WORK INSTRUCTIONS
Each line of the records below that contains "chevron" needs to be copied.

EXERCISE INPUTS
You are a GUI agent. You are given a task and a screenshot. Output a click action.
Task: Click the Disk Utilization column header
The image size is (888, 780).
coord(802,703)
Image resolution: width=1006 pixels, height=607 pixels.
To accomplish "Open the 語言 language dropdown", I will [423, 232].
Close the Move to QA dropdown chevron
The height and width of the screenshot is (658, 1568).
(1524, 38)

==

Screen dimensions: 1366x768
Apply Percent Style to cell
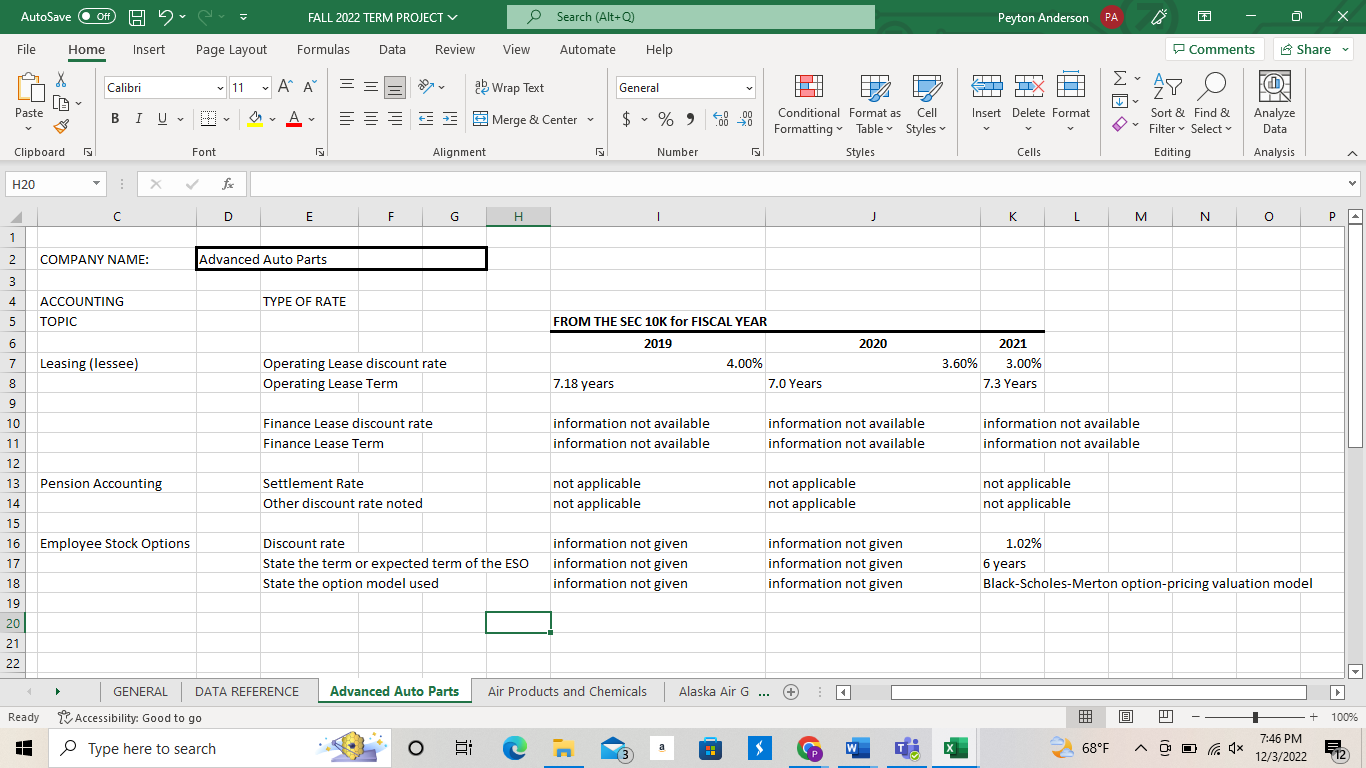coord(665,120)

...

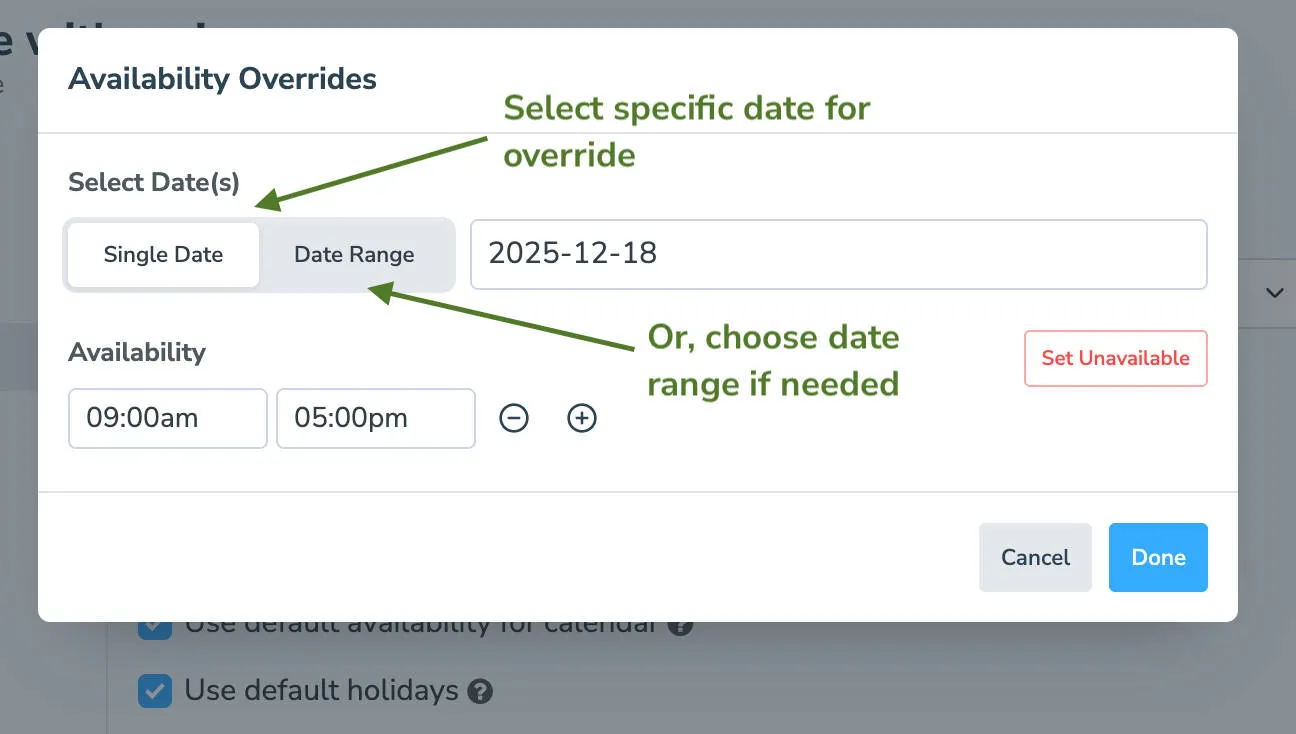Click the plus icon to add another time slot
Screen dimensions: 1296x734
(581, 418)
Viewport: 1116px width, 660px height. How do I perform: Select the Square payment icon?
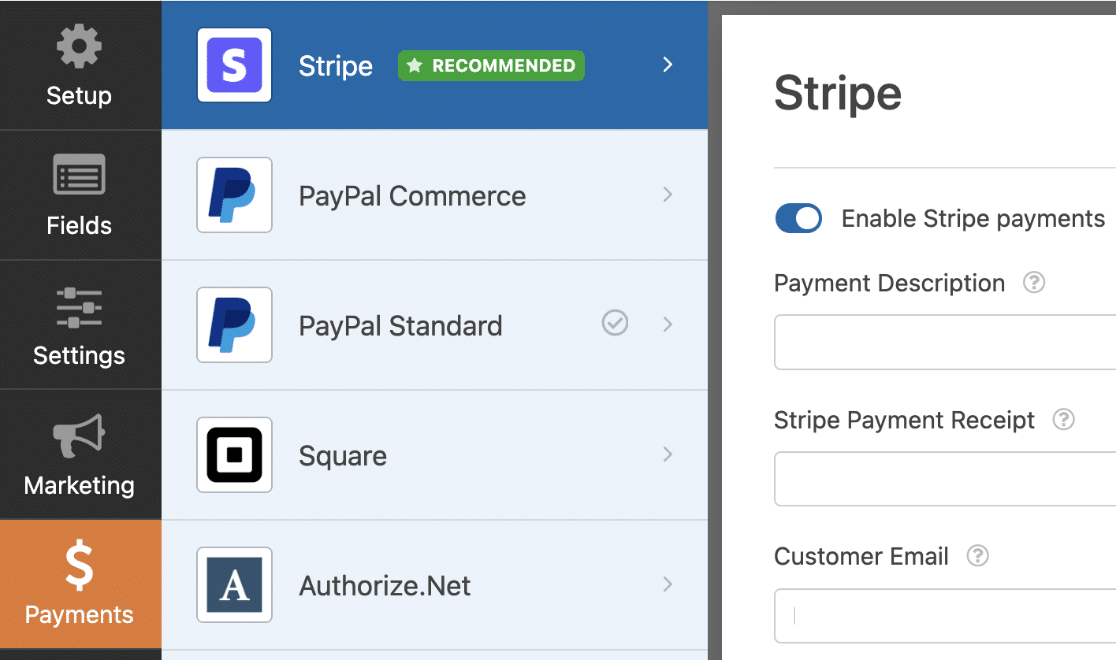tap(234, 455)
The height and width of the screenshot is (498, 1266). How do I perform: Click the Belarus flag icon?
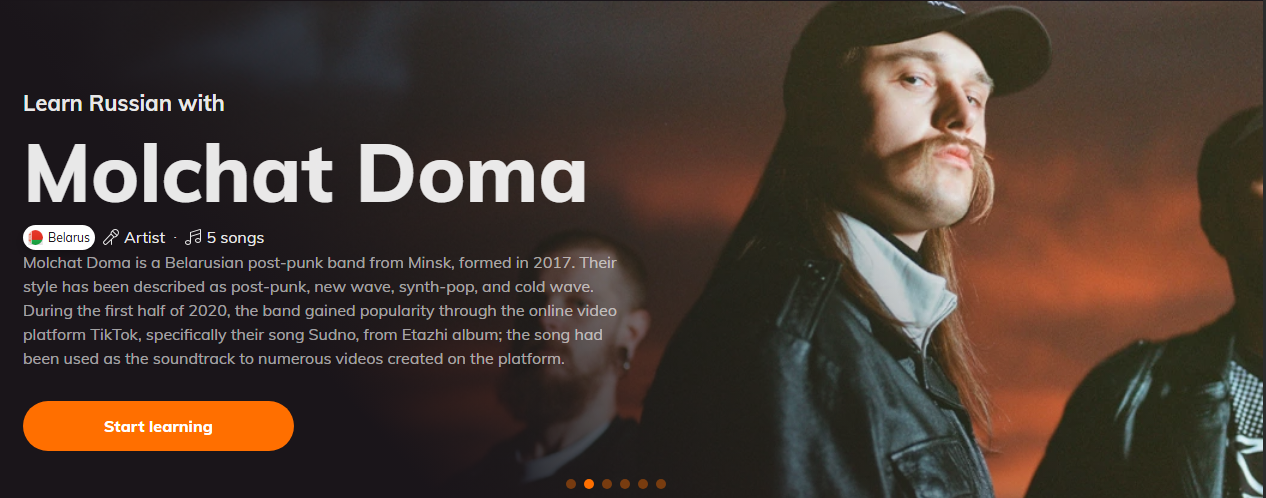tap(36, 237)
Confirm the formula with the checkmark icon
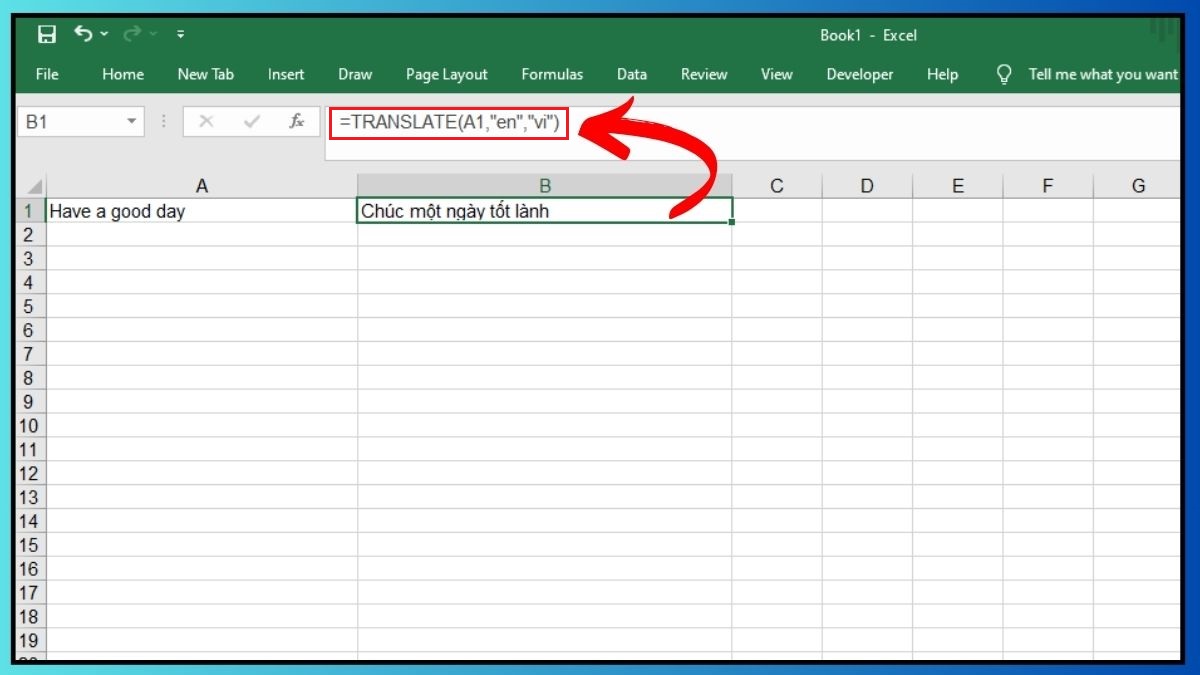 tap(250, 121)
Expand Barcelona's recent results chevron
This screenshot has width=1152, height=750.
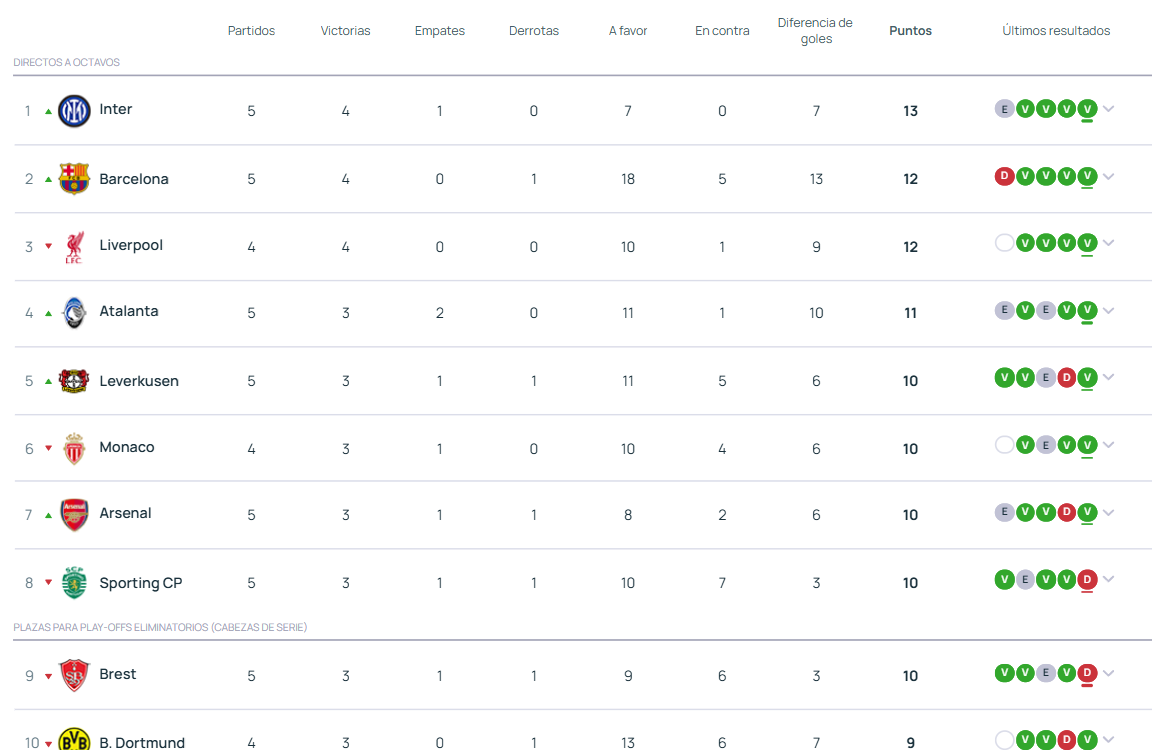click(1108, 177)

SOLUTION FOR THIS PROBLEM
Close the Move to QA dropdown chevron
Expand Barcelona's recent results chevron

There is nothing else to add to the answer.